Starting Monday I have to park my car is the spare lot again. I’m actually rather excited about it. I’ve been walking on my two fifteen minute breaks, so now I’ll be walking over a mile and a half each day. I may even walk a bit at lunch break since I won’t have my car to sit in. One of the girls I’ve been walking with walks on lunch too, so I guess we can walk together then as well. Though I’m sure my knee will protest for the first week or so.
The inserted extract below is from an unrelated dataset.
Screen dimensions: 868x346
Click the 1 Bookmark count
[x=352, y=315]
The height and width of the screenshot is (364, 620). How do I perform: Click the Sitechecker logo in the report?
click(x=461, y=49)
Moving is looming ahead. I’m not sure how everything is going to get paid. Deposits, and rent, and bills, and a mover. Ugh. I’ll manage it somehow. I’ll have to make an entry with the shit I need to get done so I don’t forget.

 Know what I hate? The fact that I know I always have to pee when I get up, yet my sleepy brain goes on auto pilot to get coffee and cigarettes first thing. So I spend fifteen minutes having to pee like a race horse while I wake up enough to actually have the ability to get to the bathroom. I don’t care that I always wake up at 5 am, I can never manage to get coherent enough to function until I’ve had two cigarettes and half a cup of coffee. By the time I get up I’m nearly peeing my pants. Ugh.

** When I’m excited/happy a habit of wiggling my hips and ass. Pretty much if I had a tail I’d be wagging it. Snowflake named me happy pants because of it.